Oireachtas Joint and Select Committees

Wednesday, 9 November 2022

Joint Oireachtas Committee on Agriculture, Food and the Marine

Agricultural Schemes: Discussion

Mr. John Keane:

In the interests of fairness, Dr. Hanrahan wanted to respond to a couple of points raised by Deputy Ring before the break. I have a couple of points that will not take very long.

On Deputy Danny Healy-Rae's question on numbers, there is no concrete figure to say farmers will have to cut their stock by four or ten head of cattle, because the science is not there to tell us what each farmer will have to do individually. KPMG commissioned a report last year, about which the Taoiseach made comments, that estimated a 25% reduction means approximately 400,000 head of cattle would have to be culled to meet that target. The Food Vision dairy group report recommends, as part of an exit scheme, a reduction of 100,000 cows would remove 450,000 tonnes of carbon emissions from the sector. There is a multiplier effect from this.
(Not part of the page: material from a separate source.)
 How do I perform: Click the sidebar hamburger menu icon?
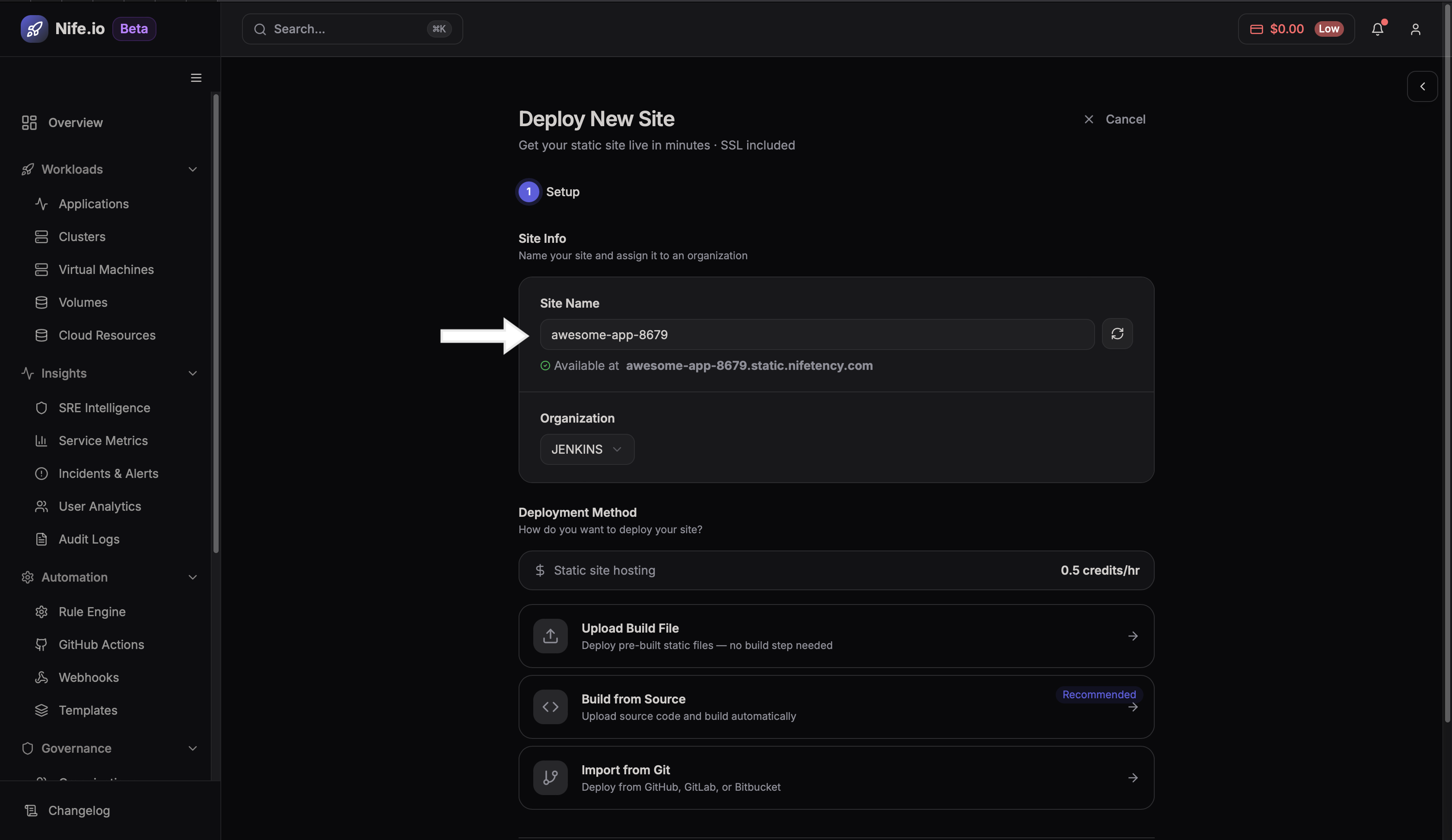(x=195, y=78)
Every dairy cow has about 1.9 equivalent livestock units on a farm, therefore, it would mean 300,000 animals for that sector alone. There is also a recommendation for a reduction in the beef sector, figures for which have yet to be finalised.
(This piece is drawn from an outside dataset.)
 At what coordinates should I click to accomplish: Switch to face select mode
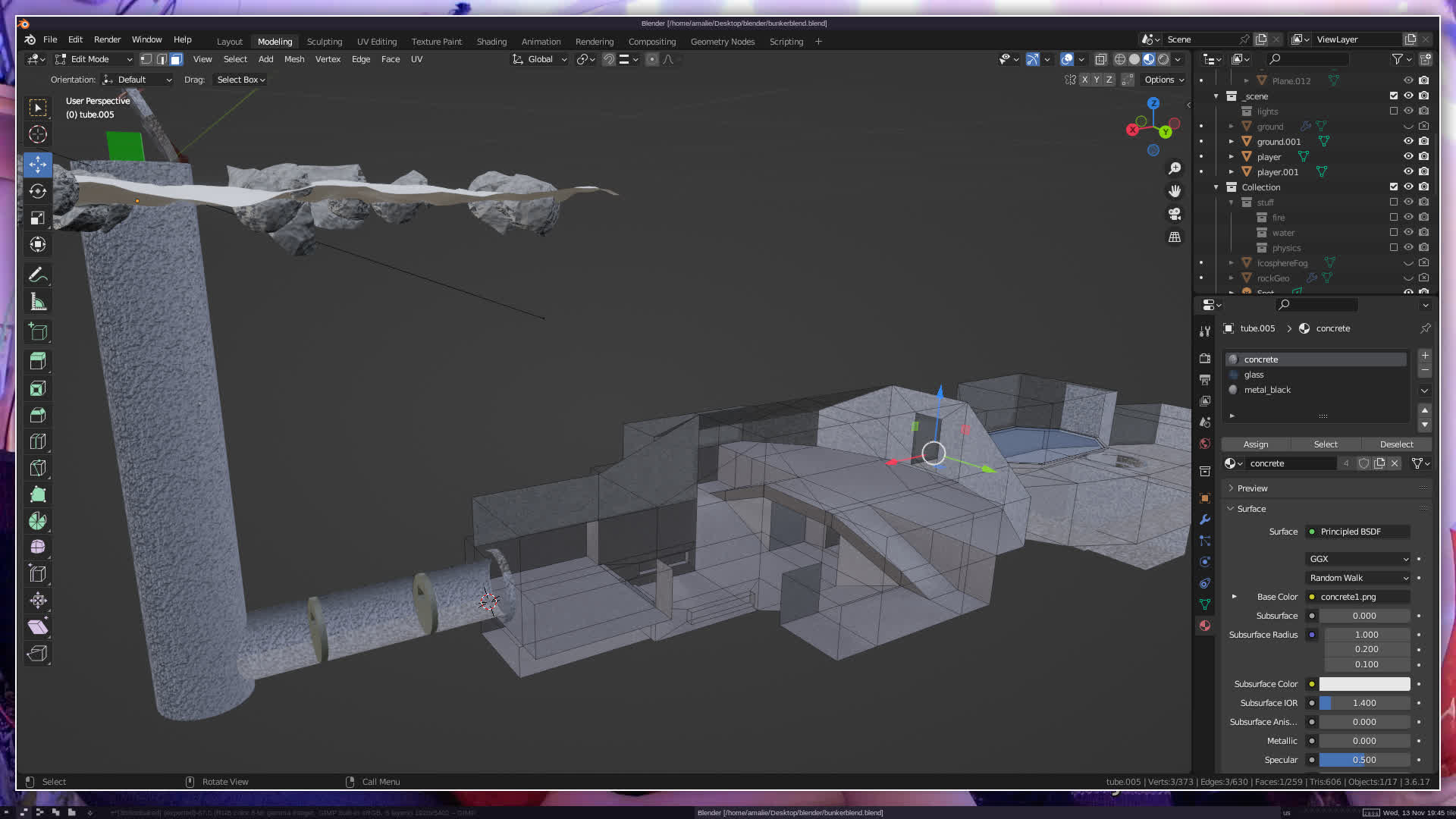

As for what credit farmers may get for sequestration, we have no measurement or benchmark for that either. Research is ongoing on the towers in signpost farms to indicate what carbon is being stored, as well as what is being added. The results are promising but the figures are not available either. We regularly talk about emissions trading and creating emissions profiles for farmers - the latter are easily measured because it is on a per-head basis - but no resources are given towards investigating what sequestration is taking place inside every farmer's gate in the country. We should be getting credit for what is being sequestered and not just being penalised for emissions. We are aware the carbon farming proposal by the EU Commission is due to be published at the end of this month, which will give an overarching indication of what that might look like. We welcome what indications may be contained in that.

On fertiliser usage, reduction by another means is being proposed in that regard. It is ironic that we are proposing reductions in the total tonnage of fertiliser that may be used in the country, while at the same time we are talking about increasing the number of anaerobic digesters. Anyone who has taken the time to look at anaerobic digesters working on the Continent will say that maize, high-quality grass, whole crop and even grains are fed to anaerobic digesters. The last time I met a group of tillage, dairy or beef farmers who were involved in producing that type of quality produce, they had to spread nutrients in the form of fertilisers to grow the crop.